The deed is done...

This is the basic recipe that I use: http://whatscookingamerica.net/Pork/BriningPork.htm I replace some of the water with apple juice, add some garlic and hot peppers, whatever else sounds good to me. Don't be afraid to experiment! I use the same basic recipe for pork or poultry, just change the spices a bit. For instance, if I am doing a pork roast, I replace part of the water with soy sauce and add garlic and fresh ginger. If I have the time, sometimes I rinse the meat and follow with marinade. If I forget and leave the meat in the brine too long, marinading helps cut the salt. The site tells how much salt per gallon of water based on what kind of salt you use.
 
I processed 23 turkeys Sunday with a friend. All heritage birds. Some of the toms were 15 to 20 lbs. hens were 7-10 lbs. They were all sold to a market for the holiday so it was nice to get some money for my birds. I hope to do it every year!! The weather was incredible for processing, couldn't have asked for a better day.

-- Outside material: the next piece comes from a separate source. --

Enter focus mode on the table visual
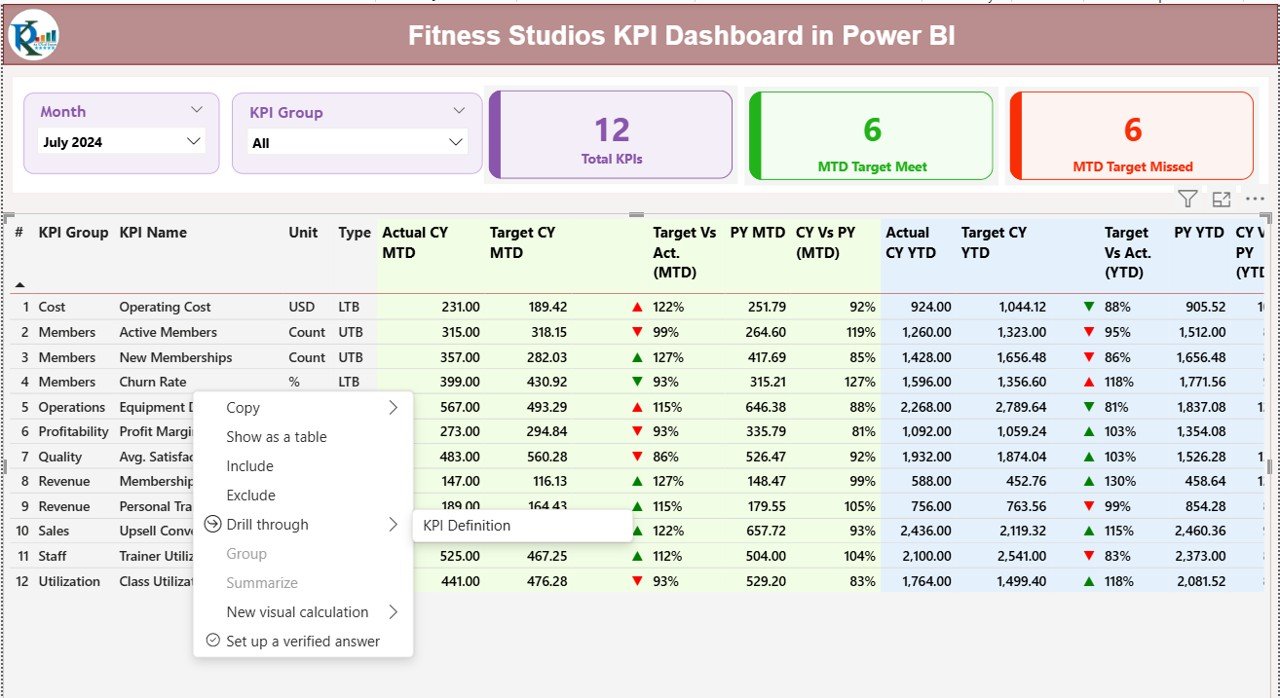(x=1221, y=199)
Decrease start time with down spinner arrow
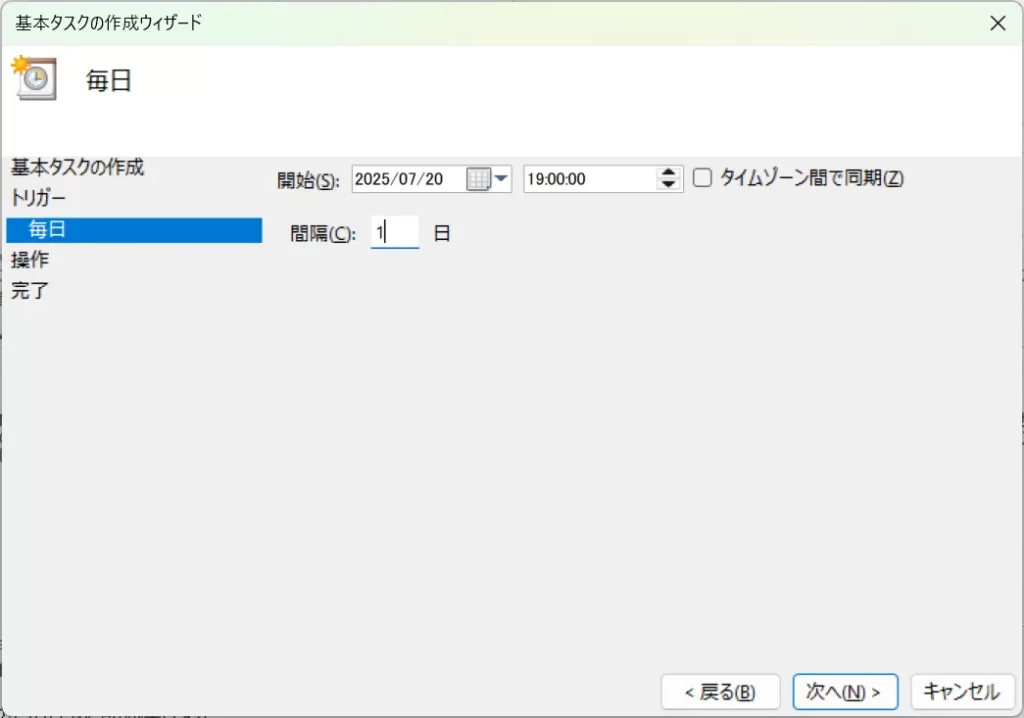The image size is (1024, 718). (x=668, y=185)
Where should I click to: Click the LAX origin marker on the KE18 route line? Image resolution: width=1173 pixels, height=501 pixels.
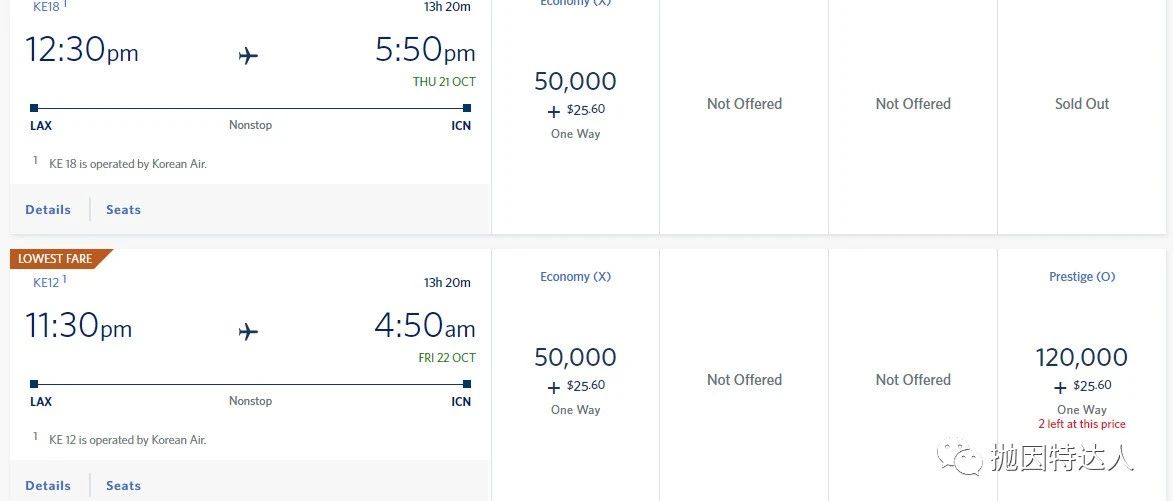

Last year we grew a bbw tom for the Holiday, he weighed 40.5 lbs and had to be cut in half to fit in the roaster.. tender and juicy! I'm looking forward to trying one of my heritage birds soon.
 
Good Lord so many Turkeys with two people it took me 3 hours doing 2 rooster and one Tom that's till they were put in the freezer and clean up was done.
I guess I am going to have to stream line my proses or get more help My Son helped pluck one rooster and then I had to pluck the other half of the rooster LOL.
The hot water dip helped a lot for the feather removal thank goodness.
The woman folk in my family are not any help they wanted to be gone all the while the deed was being done.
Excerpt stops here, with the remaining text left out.